*PROBLEM TO WORK ON*: If a line of the material contains "search", copy it.
>>
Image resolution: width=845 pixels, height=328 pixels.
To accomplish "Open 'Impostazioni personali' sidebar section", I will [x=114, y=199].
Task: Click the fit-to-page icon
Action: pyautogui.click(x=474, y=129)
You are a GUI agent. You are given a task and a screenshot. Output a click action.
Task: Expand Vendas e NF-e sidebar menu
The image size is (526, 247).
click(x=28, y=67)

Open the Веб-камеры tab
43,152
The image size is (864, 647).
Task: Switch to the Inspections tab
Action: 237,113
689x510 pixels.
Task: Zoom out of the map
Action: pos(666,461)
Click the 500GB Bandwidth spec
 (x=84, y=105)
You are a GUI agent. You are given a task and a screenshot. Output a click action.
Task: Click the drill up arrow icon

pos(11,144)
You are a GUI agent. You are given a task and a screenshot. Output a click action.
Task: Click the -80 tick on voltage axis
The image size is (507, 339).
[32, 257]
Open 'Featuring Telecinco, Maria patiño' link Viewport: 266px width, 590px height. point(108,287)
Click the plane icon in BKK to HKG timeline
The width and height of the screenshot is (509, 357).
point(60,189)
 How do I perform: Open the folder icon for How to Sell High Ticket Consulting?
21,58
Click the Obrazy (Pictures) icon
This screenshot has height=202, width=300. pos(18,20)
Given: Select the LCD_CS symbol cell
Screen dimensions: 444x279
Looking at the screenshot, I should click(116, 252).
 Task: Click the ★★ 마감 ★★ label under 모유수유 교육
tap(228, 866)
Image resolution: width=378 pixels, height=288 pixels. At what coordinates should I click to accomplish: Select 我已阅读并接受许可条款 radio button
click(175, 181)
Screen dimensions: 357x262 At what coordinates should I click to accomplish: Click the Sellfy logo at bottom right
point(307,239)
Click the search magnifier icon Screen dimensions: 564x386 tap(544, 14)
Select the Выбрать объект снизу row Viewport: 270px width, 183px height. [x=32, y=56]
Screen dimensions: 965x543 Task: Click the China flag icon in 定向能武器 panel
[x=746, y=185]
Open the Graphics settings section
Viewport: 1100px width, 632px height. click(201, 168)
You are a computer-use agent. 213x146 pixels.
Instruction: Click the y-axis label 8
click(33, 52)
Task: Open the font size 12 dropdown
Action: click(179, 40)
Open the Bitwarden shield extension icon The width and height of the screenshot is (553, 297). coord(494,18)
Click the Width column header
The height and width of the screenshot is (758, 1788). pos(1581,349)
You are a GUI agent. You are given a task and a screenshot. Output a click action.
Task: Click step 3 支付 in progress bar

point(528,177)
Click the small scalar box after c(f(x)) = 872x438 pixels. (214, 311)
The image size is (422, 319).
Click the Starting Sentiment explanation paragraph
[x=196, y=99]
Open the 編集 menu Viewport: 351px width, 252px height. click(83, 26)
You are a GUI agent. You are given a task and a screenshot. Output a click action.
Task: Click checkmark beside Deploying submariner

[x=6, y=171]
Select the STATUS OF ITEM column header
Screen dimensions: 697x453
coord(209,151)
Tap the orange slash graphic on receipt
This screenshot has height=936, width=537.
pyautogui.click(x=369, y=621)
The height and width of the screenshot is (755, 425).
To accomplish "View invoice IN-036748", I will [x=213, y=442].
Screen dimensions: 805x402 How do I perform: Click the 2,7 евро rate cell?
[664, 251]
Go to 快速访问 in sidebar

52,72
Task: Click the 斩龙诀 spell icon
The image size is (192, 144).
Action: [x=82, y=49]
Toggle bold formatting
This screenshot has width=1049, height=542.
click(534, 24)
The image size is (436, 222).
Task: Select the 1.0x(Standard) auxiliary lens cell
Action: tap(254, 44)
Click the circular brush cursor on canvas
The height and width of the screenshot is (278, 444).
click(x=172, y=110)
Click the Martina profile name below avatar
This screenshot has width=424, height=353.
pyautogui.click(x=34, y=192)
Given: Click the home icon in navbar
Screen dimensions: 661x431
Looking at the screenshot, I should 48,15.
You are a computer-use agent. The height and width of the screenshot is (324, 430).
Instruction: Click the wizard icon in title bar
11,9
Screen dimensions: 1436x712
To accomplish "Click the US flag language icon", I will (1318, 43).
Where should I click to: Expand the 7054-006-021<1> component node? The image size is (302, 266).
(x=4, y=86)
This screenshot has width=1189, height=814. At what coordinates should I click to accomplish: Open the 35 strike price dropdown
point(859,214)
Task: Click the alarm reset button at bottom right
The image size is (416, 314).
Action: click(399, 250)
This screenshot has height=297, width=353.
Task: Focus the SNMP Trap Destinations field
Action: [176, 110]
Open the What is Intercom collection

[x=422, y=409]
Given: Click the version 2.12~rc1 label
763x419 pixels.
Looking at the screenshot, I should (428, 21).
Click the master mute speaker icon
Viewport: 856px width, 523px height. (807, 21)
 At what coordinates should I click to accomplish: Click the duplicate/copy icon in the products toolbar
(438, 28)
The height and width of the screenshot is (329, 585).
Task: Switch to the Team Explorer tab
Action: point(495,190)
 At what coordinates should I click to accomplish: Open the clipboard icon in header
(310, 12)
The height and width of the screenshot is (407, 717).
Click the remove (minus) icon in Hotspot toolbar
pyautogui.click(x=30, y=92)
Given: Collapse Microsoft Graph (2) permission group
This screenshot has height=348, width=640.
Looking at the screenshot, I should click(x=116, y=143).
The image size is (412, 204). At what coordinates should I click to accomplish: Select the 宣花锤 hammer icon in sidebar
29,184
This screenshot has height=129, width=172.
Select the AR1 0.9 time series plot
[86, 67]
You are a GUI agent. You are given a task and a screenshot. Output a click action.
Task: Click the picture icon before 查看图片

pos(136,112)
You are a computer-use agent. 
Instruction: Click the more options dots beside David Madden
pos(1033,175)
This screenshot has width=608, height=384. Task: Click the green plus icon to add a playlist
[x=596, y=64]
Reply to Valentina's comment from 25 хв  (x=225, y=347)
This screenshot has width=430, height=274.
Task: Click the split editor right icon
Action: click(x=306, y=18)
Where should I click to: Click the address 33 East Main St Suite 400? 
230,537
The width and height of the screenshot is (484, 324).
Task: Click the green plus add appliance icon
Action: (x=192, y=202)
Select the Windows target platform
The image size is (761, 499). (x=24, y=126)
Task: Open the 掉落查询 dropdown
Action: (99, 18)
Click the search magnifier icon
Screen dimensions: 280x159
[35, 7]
<<
*WRITTEN REPLY*:
Click the search magnifier icon Screen dimensions: 564x386 tap(544, 14)
Click the search magnifier icon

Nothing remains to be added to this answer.